Jangan sampai kamu mengetahui siapa aku. Aku takut kamu akan kecewa kalau kamu mengetahui siapa aku yang sebenarnya. —Lovesick Bear.
Perempuan bertubuh besar, menampar kedua pipi Luna bergantian. Ia juga memukul bagian pelipis Luna. Kedua temannya menonton dan memegangi kedua tangan dan kaki Luna. Sedangkan Mili diam dengan kedua tangan yang sibuk. Tangan kanannya memegang gagang pintu dan tangan kirinya memegang ponsel yang diarahkan pada Luna, mungkin ia sedang merekam video.
Ia membenturkan kepala Luna pada lantai dan terus menarik rambut Luna. Ia terus mengulang gerakannya tersebut sambil berteriak, "Awas lo. Enggak ada ampun buat perempuan durjana kayak lo."
Tanpa mereka duga sebelumnya, terdengar samar suara seseorang dari luar. Ia menggedor - gedor pintu, mengoyang - goyangkan gagang pintu naik - turun. Samar teriakannya terdengar sampai ke dalam, "Buka pintunya!" Suara seorang lelaki yang tak asing bagi Luna terdengar jelas di telinganya. Ia kembali mendorong pintu mamar mandi.
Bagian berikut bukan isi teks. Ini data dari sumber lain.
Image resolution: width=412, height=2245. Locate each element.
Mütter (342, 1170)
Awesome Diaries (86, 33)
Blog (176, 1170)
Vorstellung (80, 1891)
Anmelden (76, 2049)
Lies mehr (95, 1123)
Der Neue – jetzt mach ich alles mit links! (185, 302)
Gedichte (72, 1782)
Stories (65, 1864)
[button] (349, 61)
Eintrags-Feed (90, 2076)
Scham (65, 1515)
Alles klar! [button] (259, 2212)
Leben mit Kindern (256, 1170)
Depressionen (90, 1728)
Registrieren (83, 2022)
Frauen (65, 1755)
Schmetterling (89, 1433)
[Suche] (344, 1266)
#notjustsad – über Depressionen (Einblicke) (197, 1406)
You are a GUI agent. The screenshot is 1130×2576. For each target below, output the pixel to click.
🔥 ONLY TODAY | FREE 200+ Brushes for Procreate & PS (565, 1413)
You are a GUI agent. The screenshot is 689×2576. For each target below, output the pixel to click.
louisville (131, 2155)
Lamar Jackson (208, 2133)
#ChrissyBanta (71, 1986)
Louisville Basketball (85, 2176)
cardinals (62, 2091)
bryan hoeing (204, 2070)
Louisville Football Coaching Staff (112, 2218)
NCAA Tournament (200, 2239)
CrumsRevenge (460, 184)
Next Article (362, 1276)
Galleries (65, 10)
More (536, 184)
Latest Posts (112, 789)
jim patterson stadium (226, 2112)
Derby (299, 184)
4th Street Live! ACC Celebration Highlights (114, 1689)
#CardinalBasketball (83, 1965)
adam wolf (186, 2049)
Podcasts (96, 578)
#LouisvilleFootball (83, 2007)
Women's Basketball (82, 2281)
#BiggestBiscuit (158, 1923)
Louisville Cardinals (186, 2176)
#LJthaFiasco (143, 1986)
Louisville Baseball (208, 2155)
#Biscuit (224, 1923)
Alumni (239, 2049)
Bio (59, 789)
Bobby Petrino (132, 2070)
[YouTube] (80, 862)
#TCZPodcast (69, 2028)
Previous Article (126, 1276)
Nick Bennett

Mili berusaha menahan pintu dengan sekuat tenaganya. Tenaga Mili tak mampu melawan. Ia terpaksa melepaskan tangannya dari gagang pintu, membiarkan pintu kayu tersebut terbuka begitu saja. Ia menjauh dari pintu.
Tanpa basa - basi, keempat perempuan yang berada di dalam kamar mandi bersama Luna, berlari keluar. Seorang lelaki yang mendorong pintu, ikut berlari pergi menjauh mengikuti arah lari mereka. Wajahnya tak sempat terlihat oleh Luna karena sinar matahari yang menyilaukan mata. Kini tersisa Abel di depan kamar mandi. Ia masuk ke dalam kamar mandi dan dengan cekatan Abel membantu Luna keluar dari sana. Ia membawa Luna ke klinik dekat sekolah dengan mengendarai mobilnya.
Seorang laki - laki kembali masuk ke dalam kamar mandi tempat Luna sempat dipukuli. Ia menatap bercak darah yang dihasilkan dari jemari Luna. Kelopak bunga mawar berwarna merah pemberian Bobbie, berceceran di lantai. Ia menghela napas panjang berusaha menahan amarahnya. Tak lama, ia keluar dari sana dan pergi entah kemana.
***
"Lo enggak apa - apa, Lun?" tanya Abel ketika di klinik, usai paramedis mengobati luka Luna. Luna menganggukkan kepalanya pelan. Matanya kembali terpejam.
"Abel, makasih ya kamu sudah tolong aku." ucap Luna sembari menahan rasa sakit. Ia baru terbangun dari tidurnya akibat minum obat. Jemarinya sudah berbalut kain kasa, pelipis dan ujung bibirnya kebiruan akibat memar.